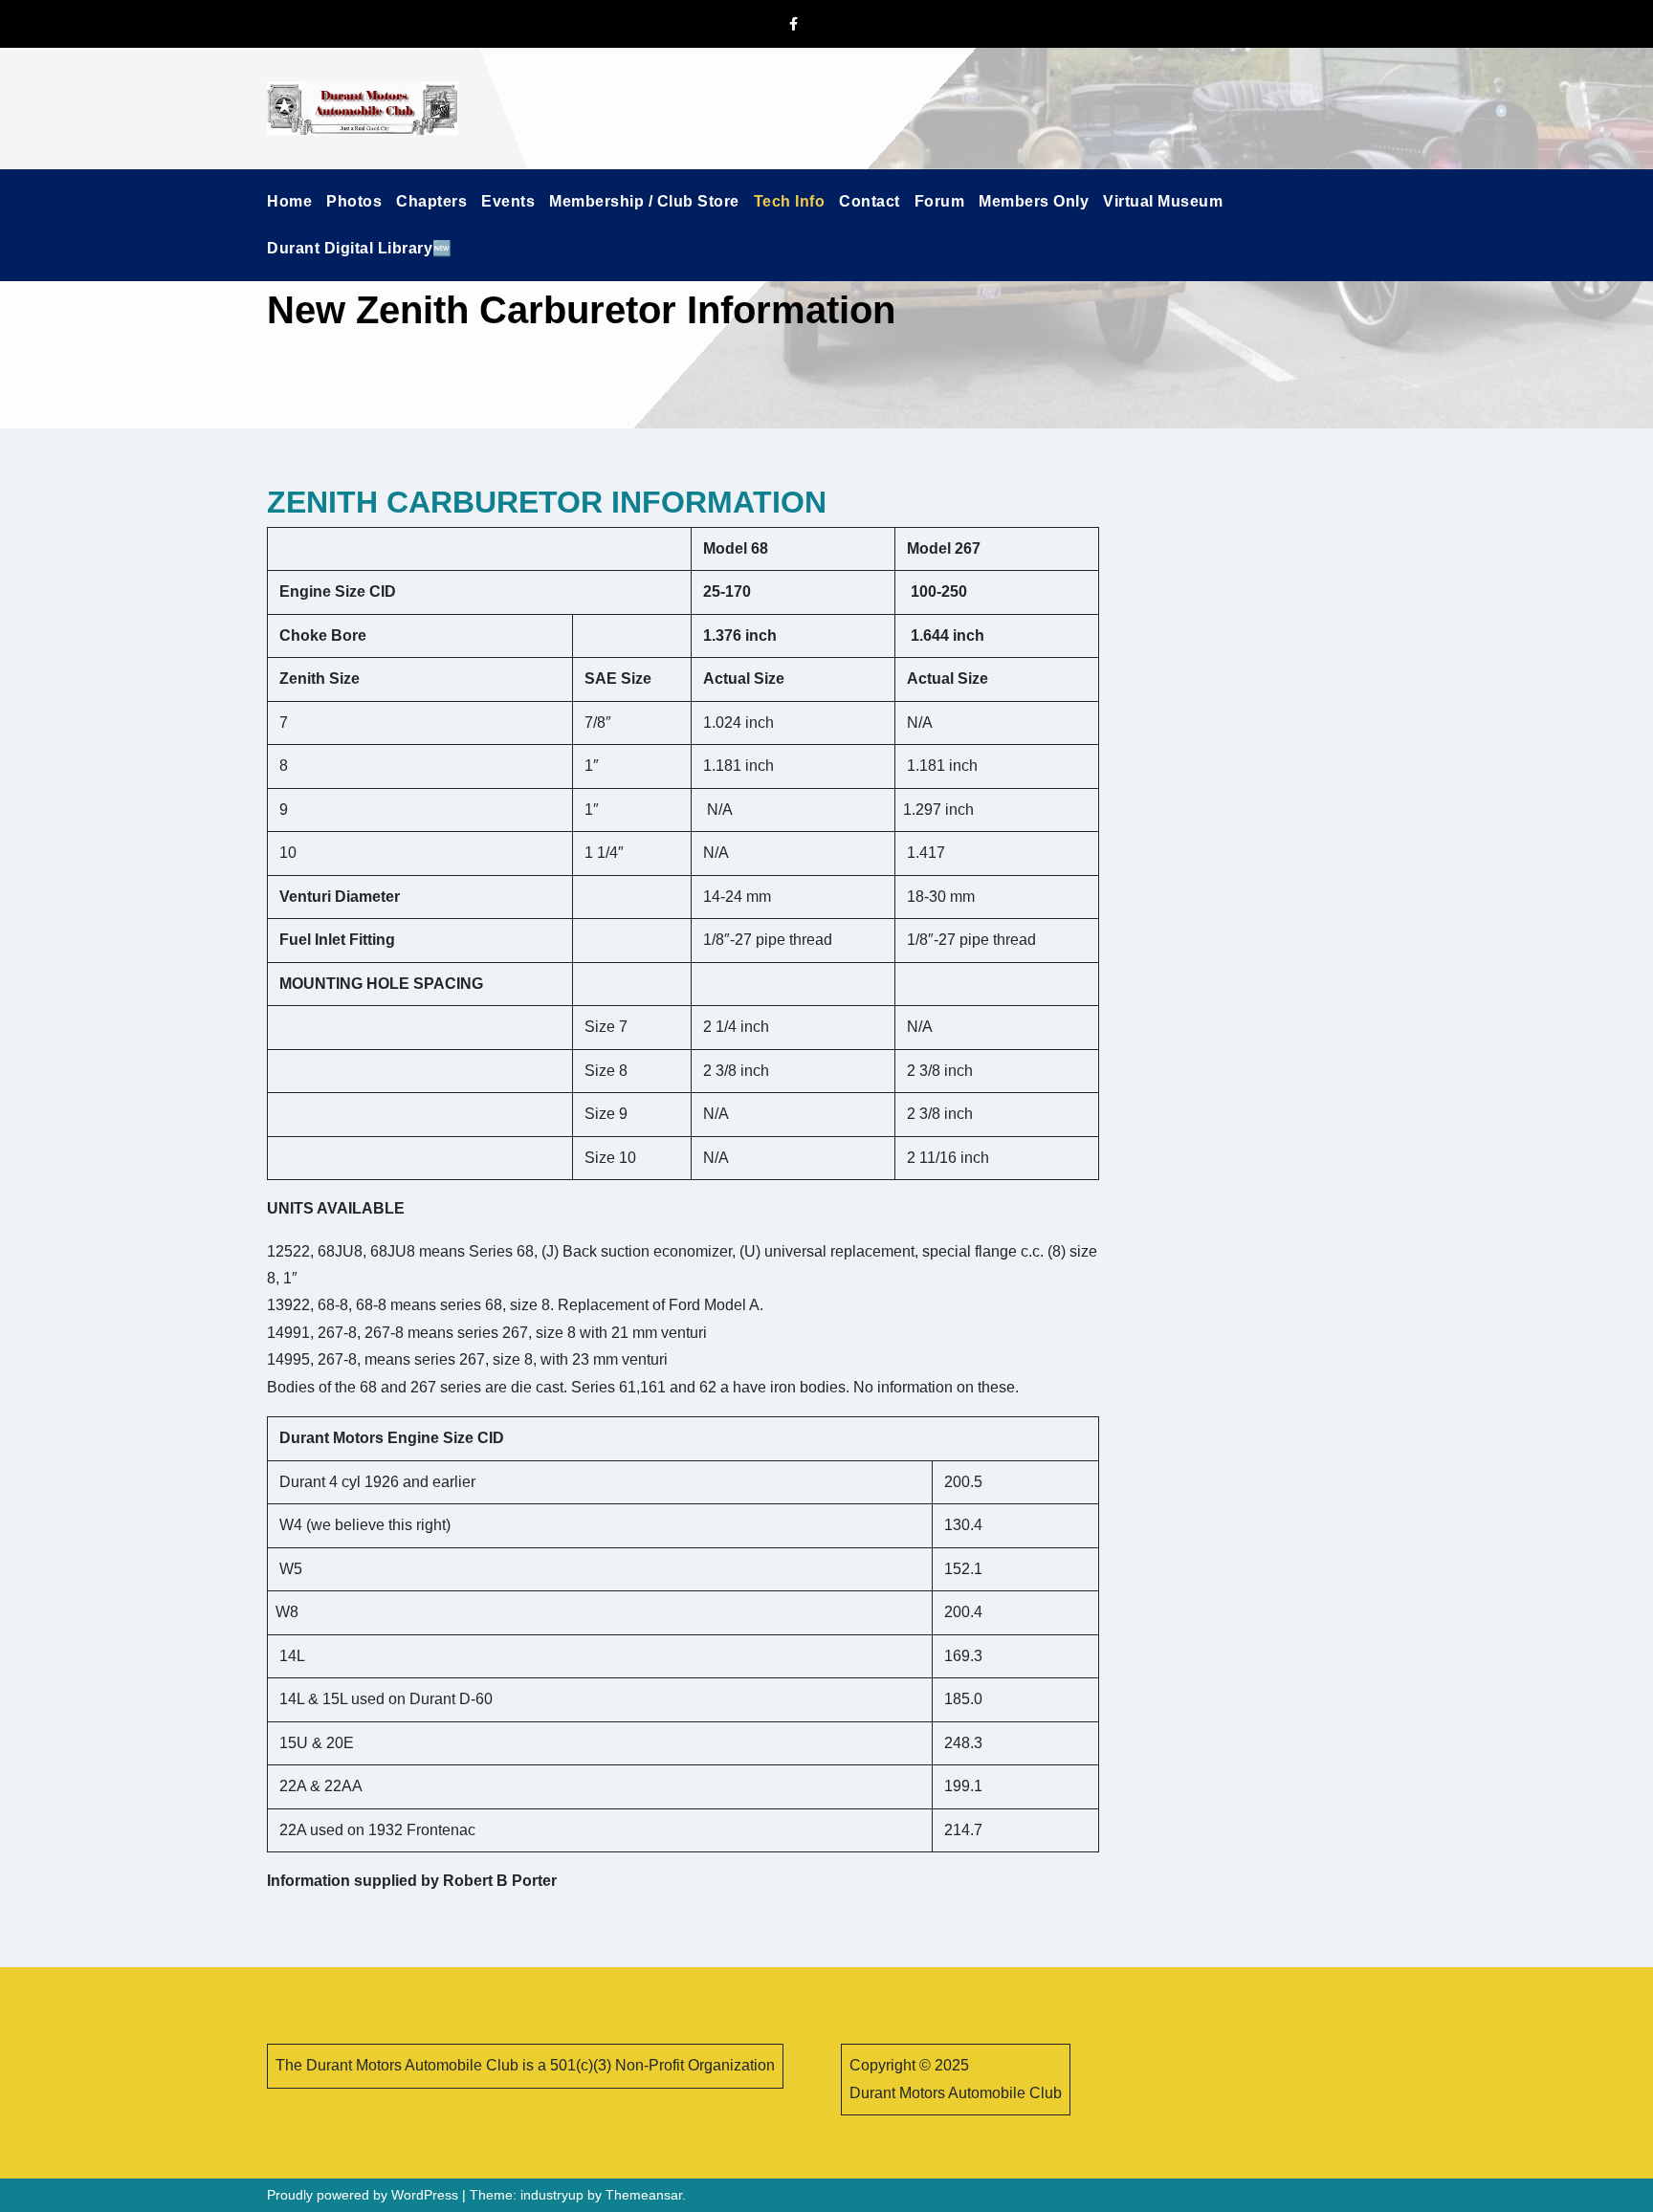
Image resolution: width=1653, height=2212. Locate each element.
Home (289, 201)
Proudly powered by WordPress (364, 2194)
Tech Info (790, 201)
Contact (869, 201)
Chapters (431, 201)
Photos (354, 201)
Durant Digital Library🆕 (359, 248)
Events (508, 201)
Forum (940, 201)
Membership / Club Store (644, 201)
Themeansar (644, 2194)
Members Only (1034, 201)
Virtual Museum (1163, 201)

---

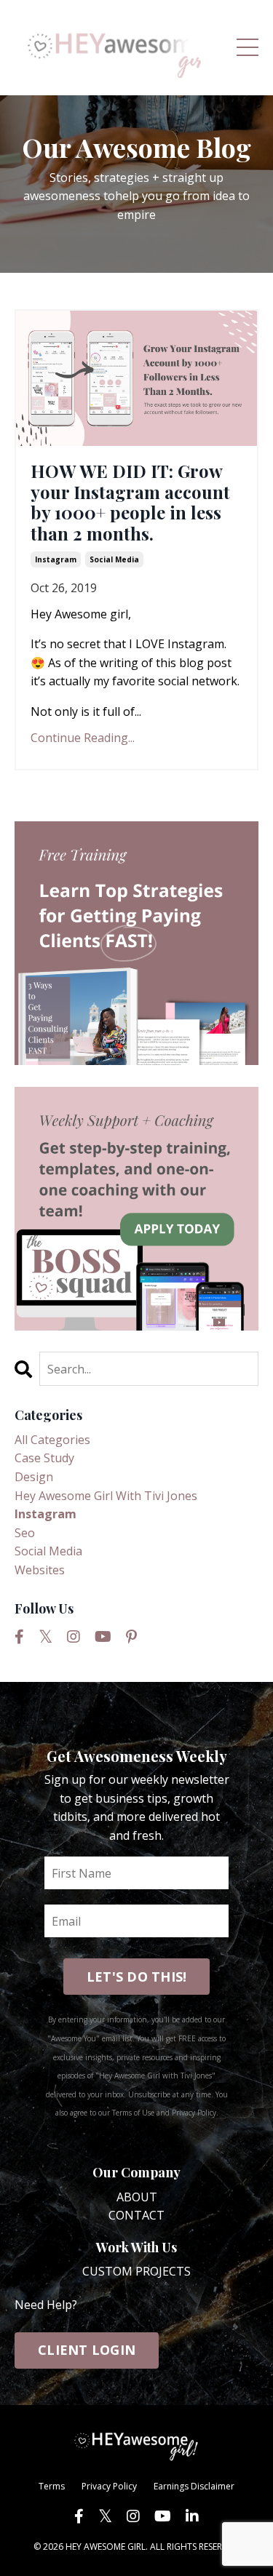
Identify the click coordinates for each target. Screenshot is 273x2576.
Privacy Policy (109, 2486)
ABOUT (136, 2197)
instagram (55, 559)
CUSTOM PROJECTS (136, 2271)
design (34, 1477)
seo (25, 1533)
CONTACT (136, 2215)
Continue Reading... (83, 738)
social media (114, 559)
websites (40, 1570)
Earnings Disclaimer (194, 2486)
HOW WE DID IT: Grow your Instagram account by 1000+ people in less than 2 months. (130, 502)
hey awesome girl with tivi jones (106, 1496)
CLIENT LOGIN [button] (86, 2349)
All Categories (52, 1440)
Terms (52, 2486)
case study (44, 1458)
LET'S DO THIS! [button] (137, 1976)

...

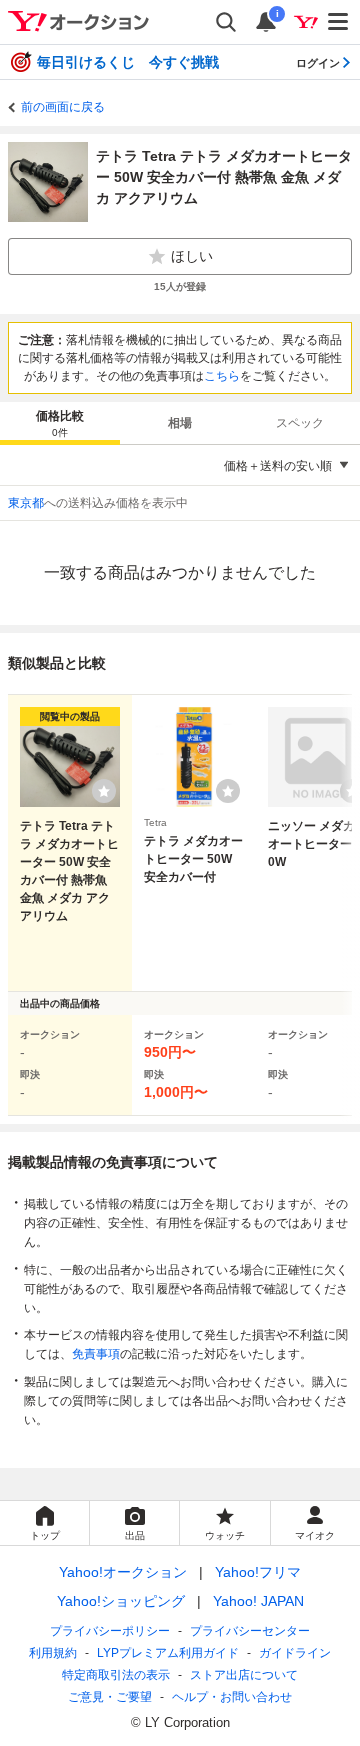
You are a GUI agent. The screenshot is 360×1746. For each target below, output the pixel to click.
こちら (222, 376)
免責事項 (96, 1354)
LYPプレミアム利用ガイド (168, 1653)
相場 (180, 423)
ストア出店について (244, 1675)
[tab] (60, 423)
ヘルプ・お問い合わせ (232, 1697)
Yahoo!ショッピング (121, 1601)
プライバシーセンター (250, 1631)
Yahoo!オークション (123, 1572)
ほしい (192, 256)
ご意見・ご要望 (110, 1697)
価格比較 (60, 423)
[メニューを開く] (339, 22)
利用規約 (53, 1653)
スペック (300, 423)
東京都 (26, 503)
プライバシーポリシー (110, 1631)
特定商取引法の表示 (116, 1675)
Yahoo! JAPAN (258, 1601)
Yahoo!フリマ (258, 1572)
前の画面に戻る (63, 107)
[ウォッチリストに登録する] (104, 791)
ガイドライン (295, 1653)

__AIM OF THE TASK__:
Would you retype exactly the lines above, from the line with "Forum (940, 201)" to the line with "Virtual Museum (1163, 201)", with both end lines kept and nothing more?

__TASK OUTPUT__:
Forum (940, 201)
Membership / Club Store (644, 201)
Themeansar (644, 2194)
Members Only (1034, 201)
Virtual Museum (1163, 201)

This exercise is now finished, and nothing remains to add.